Start of Block

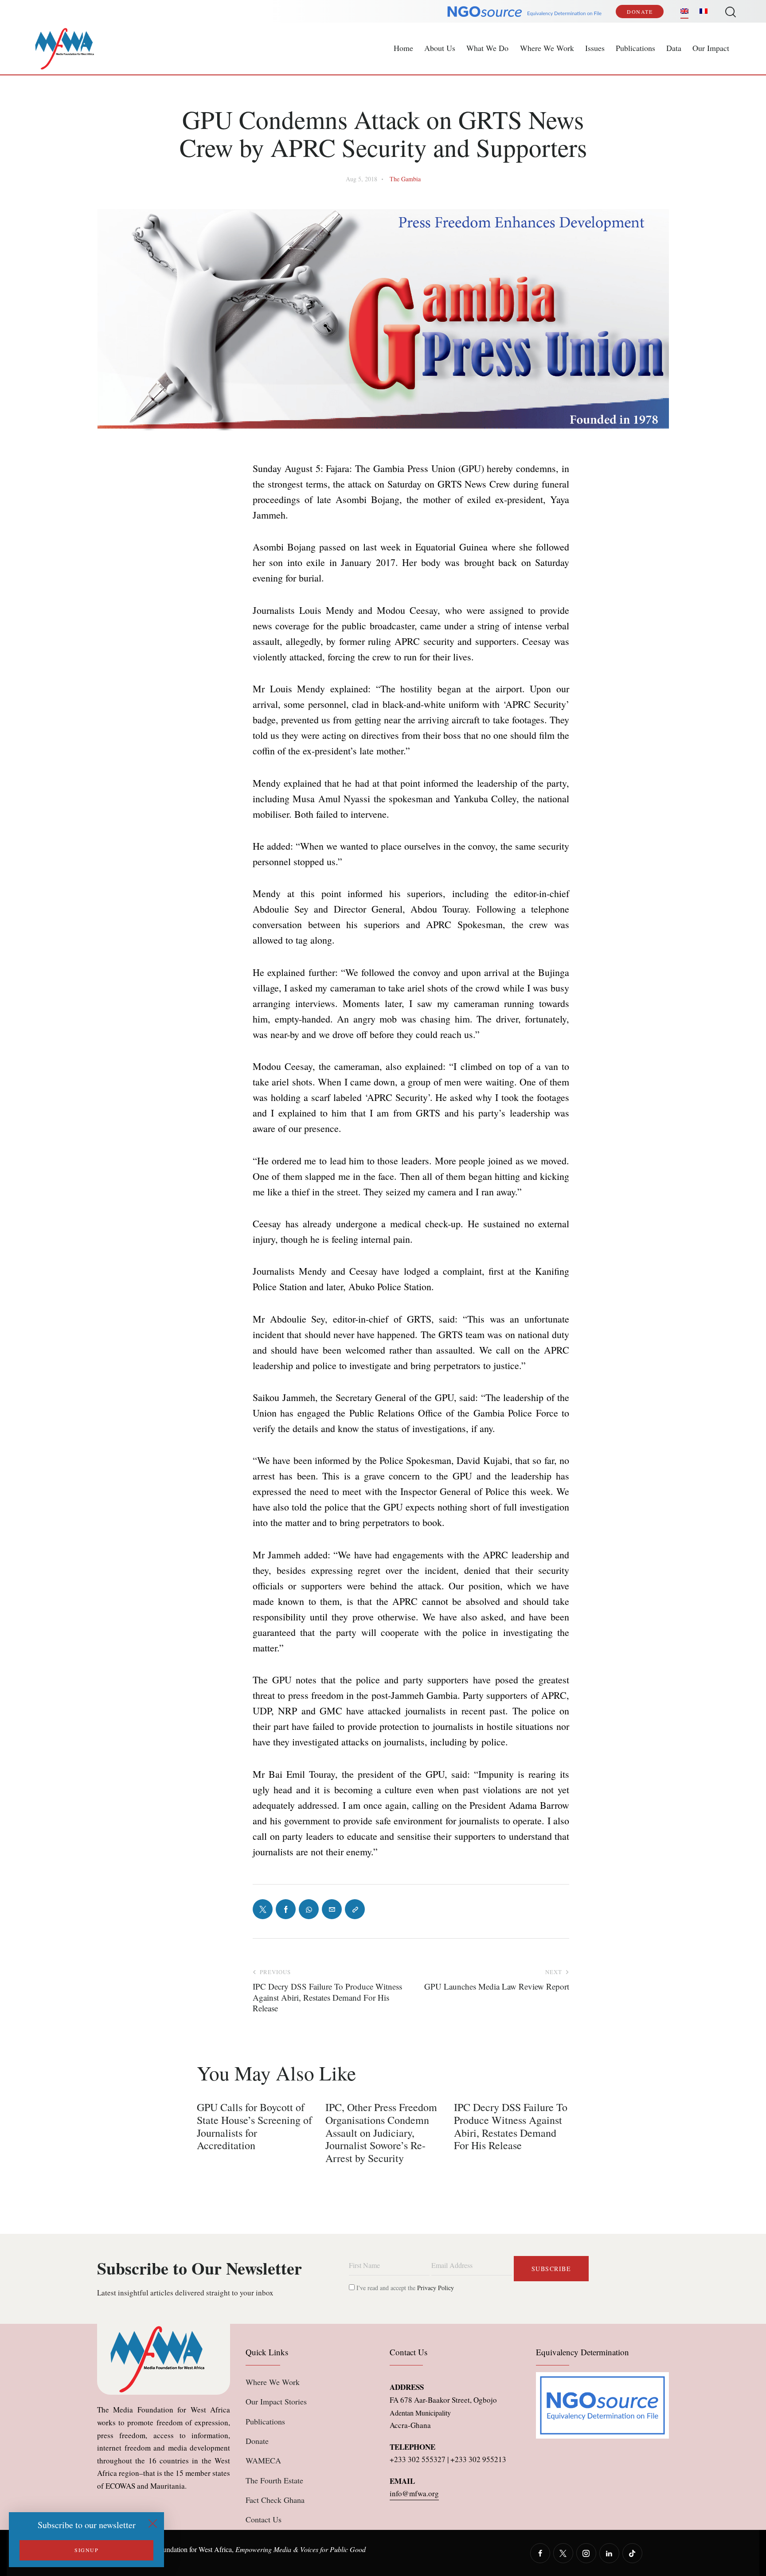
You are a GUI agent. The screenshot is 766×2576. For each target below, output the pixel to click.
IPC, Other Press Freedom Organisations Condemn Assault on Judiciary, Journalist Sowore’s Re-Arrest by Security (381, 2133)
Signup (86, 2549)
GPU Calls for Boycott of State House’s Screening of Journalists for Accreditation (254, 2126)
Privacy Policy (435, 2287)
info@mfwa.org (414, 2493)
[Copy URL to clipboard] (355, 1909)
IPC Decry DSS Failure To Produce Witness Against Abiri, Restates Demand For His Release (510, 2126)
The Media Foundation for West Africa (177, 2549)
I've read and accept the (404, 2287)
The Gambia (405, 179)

End of Block

Problem requirements
Would you give the records again exactly, dropping the pictures?

Solution to the exercise
You are a GUI agent. The screenshot is 766×2576. For each target below, output the pixel to click.
IPC, Other Press Freedom Organisations Condemn Assault on Judiciary, Journalist Sowore’s Re-Arrest by Security (381, 2133)
Signup (86, 2549)
GPU Calls for Boycott of State House’s Screening of Journalists for Accreditation (254, 2126)
Privacy Policy (435, 2287)
info@mfwa.org (414, 2493)
[Copy URL to clipboard] (355, 1909)
IPC Decry DSS Failure To Produce Witness Against Abiri, Restates Demand For His Release (510, 2126)
The Media Foundation for West Africa (177, 2549)
I've read and accept the (404, 2287)
The Gambia (405, 179)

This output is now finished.